Oratorical Greatness: The Gettysburg Address
Today marks the 150th anniversary of President Abraham Lincoln’s famous Gettysburg Address. Widely regarded as one of the finest speeches in our nation’s history, it was delivered by Lincoln at the ceremony dedicating the Gettysburg National Cemetery, one of about 180 military cemeteries now run by the United States government in 41 states, the District of Columbia, and Puerto Rico.
With the exception of Arlington National Cemetery, Gettysburg is arguably the country’s best known military cemetery. Like Arlington, the Gettysburg cemetery was established during the American Civil War to bury the enormous number of Union dead. Unlike Arlington, Gettysburg is located in the small southern Pennsylvania town where those there interred died in the bloodiest battle of the 4-year war. Between both sides, nearly 8,000 were killed and more than 27,000 wounded over just three days of fighting.
The Battle of Gettysburg was waged from July 1-3, 1863. Notwithstanding the casualties, it was a Union victory and the turning point in the war. The national cemetery was dedicated 4½ months later, on November 19, 1863. The President’s speech was not the centerpiece of the dedication program. That distinction went to Edward Everett, a former Massachusetts congressman, senator, and governor who had also served as U.S. Ambassador to the United Kingdom and, briefly, Secretary of State. Everett’s speech weighed in at more than 13,500 words and took two hours to recite. Lincoln’s remarks were a mere 270 words and were read in just a few minutes.
Contrary to the President’s prediction, the world does remember what he said at that ceremony. His words are remarkable in their simplicity and perfect in their recognition that the dedication of the graveyard was a mere formality.

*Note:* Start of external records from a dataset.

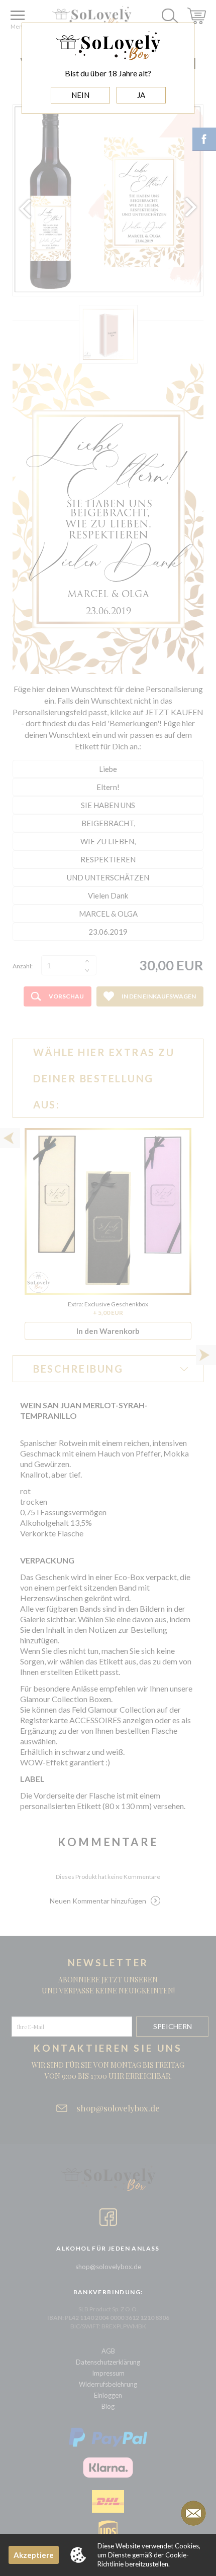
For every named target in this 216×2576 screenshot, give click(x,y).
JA (141, 94)
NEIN (80, 94)
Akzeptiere (34, 2554)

Fourscore and seven years ago our fathers brought forth on this continent, a new nation, conceived in Liberty, and dedicated to the proposition that all men are created equal.
Now we are engaged in a great civil war, testing whether that nation, or any nation so conceived and so dedicated, can long endure. We are met on a great battle-field of that war. We have come to dedicate a portion of that field, as a final resting place for those who here gave their lives that that nation might live. It is altogether fitting and proper that we should do this.
But, in a larger sense, we can not dedicate — we can not consecrate — we can not hallow — this ground. The brave men, living and dead, who struggled here, have consecrated it, far above our poor power to add or detract. The world will little note, nor long remember what we say here, but it can never forget what they did here. It is for us the living, rather, to be dedicated here to the unfinished work which they who fought here have thus far so nobly advanced. It is rather for us to be here dedicated to the great task remaining before us — that from these honored dead we take increased devotion to that cause for which they gave the last full measure of devotion — that we here highly resolve that these dead shall not have died in vain — that this nation, under God, shall have a new birth of freedom — and that government of the people, by the people, for the people, shall not perish from the earth.